- **Your instructions**
The response must be made up of the lines in the entries below that contain "heading".

*** Opening of Raw data ***

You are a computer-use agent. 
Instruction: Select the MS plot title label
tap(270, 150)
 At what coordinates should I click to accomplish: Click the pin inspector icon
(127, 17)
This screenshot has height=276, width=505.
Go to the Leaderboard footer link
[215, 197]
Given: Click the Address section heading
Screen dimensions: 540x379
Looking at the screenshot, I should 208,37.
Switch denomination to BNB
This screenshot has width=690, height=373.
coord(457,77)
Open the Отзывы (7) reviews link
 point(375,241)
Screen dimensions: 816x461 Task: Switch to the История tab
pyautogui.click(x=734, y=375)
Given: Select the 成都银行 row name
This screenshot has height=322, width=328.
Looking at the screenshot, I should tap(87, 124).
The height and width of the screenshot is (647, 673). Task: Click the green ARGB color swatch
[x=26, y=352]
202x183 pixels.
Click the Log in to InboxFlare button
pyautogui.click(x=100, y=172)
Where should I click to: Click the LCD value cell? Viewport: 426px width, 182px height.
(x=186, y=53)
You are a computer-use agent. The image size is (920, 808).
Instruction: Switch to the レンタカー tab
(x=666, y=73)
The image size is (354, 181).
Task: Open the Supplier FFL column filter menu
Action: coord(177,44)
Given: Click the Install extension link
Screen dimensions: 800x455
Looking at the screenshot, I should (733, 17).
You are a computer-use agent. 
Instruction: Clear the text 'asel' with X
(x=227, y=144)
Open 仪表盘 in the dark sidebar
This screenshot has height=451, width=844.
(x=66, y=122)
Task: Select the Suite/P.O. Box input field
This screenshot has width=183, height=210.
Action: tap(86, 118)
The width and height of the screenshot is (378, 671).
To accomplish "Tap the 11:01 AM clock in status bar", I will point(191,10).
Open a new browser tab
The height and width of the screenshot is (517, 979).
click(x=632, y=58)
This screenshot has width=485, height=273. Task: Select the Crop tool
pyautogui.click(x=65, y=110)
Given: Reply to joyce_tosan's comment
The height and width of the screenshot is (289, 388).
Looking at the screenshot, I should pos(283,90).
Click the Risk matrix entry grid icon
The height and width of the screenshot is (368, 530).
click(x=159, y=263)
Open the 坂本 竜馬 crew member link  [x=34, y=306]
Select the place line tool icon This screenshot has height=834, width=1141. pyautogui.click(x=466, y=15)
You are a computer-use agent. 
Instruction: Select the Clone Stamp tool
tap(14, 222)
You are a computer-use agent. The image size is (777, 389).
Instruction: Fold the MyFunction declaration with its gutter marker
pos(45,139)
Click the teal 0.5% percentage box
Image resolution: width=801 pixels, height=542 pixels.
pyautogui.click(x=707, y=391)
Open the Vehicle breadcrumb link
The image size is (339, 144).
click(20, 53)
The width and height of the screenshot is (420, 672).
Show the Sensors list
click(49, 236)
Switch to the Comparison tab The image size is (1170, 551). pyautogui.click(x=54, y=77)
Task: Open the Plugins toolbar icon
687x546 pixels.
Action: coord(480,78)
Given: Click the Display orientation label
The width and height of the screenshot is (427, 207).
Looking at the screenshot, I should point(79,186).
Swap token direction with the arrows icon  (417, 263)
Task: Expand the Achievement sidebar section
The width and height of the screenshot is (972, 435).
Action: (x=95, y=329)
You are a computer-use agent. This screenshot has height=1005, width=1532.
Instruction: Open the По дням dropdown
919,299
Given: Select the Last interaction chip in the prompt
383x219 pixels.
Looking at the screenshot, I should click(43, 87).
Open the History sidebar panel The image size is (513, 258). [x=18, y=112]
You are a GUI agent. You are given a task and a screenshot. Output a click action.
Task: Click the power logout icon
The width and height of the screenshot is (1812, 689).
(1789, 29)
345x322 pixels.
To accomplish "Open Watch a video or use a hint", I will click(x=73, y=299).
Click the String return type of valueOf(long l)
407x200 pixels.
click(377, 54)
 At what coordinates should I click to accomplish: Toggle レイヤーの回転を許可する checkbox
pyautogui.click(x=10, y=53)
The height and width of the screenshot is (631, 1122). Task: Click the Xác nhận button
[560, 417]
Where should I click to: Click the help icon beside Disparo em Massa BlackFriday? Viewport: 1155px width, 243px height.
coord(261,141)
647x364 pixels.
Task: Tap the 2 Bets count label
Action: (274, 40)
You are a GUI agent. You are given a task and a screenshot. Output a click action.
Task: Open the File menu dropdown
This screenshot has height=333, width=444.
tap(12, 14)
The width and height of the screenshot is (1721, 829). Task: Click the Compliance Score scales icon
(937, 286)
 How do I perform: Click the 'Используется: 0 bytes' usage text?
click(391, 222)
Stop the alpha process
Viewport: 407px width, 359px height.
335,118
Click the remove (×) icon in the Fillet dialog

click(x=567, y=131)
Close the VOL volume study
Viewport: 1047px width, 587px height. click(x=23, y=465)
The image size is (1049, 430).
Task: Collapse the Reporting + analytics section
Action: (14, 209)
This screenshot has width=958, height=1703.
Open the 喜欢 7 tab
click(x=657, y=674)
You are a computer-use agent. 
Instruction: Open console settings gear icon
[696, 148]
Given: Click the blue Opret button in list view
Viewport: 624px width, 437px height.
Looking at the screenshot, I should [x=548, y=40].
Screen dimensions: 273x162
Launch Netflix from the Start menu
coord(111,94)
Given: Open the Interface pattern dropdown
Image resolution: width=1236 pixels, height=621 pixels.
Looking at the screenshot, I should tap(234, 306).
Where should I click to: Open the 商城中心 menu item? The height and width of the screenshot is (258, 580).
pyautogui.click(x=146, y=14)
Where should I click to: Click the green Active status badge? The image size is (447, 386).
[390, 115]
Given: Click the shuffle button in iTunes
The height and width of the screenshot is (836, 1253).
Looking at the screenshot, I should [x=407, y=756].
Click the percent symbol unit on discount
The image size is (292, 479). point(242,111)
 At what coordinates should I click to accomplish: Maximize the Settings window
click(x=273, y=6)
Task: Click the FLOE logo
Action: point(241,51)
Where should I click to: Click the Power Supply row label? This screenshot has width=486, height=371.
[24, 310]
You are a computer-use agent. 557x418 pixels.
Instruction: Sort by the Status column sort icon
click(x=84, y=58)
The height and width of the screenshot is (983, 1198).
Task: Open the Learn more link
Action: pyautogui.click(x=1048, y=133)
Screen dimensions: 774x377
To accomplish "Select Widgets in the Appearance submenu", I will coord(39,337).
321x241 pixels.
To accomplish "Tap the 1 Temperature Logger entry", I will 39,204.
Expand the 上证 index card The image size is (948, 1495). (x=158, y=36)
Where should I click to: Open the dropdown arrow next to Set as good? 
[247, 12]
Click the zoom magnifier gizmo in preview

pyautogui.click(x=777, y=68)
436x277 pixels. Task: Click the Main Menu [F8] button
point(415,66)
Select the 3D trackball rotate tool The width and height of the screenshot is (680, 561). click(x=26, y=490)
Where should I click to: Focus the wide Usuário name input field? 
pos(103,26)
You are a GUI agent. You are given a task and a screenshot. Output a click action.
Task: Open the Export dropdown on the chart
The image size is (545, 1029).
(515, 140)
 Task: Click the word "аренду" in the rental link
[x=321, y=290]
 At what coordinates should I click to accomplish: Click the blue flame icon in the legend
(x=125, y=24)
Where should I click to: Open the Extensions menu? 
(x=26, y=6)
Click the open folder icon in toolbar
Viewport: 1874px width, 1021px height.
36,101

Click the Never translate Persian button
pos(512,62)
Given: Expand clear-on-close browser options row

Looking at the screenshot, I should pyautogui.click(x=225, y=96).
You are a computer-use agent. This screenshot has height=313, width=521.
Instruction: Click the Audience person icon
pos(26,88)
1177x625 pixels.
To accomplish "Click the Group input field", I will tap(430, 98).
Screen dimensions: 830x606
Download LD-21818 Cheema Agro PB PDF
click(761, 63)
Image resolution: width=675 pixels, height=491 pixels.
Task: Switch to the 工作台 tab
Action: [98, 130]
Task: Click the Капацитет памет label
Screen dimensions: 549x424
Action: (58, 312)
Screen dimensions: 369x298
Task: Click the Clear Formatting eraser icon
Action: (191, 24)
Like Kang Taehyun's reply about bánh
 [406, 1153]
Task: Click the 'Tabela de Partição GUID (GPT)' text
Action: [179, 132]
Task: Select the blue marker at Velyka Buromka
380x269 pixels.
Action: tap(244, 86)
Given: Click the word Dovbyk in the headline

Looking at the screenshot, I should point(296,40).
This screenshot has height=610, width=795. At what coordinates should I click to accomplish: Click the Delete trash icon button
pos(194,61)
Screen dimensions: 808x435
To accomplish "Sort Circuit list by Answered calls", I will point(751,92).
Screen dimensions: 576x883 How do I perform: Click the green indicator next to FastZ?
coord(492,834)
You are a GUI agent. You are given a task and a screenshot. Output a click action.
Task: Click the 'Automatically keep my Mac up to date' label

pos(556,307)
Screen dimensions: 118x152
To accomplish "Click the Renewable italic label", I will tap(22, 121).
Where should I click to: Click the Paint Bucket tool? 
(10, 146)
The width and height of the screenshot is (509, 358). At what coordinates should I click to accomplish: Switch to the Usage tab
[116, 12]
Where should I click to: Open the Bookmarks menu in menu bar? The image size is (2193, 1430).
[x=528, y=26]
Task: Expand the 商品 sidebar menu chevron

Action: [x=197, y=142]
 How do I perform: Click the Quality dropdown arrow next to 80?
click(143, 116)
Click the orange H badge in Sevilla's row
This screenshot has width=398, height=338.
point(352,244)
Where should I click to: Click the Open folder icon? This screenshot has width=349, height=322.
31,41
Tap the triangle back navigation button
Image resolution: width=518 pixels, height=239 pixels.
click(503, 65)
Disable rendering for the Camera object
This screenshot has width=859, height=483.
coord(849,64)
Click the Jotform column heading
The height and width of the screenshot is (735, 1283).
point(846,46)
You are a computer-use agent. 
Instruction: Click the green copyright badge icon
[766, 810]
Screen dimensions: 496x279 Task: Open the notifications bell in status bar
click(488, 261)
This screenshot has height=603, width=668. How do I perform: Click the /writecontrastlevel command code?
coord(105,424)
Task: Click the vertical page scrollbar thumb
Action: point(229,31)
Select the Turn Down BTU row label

*** Close of Raw data ***

- **Expected output**
Given: Click the Address section heading
Click the Jotform column heading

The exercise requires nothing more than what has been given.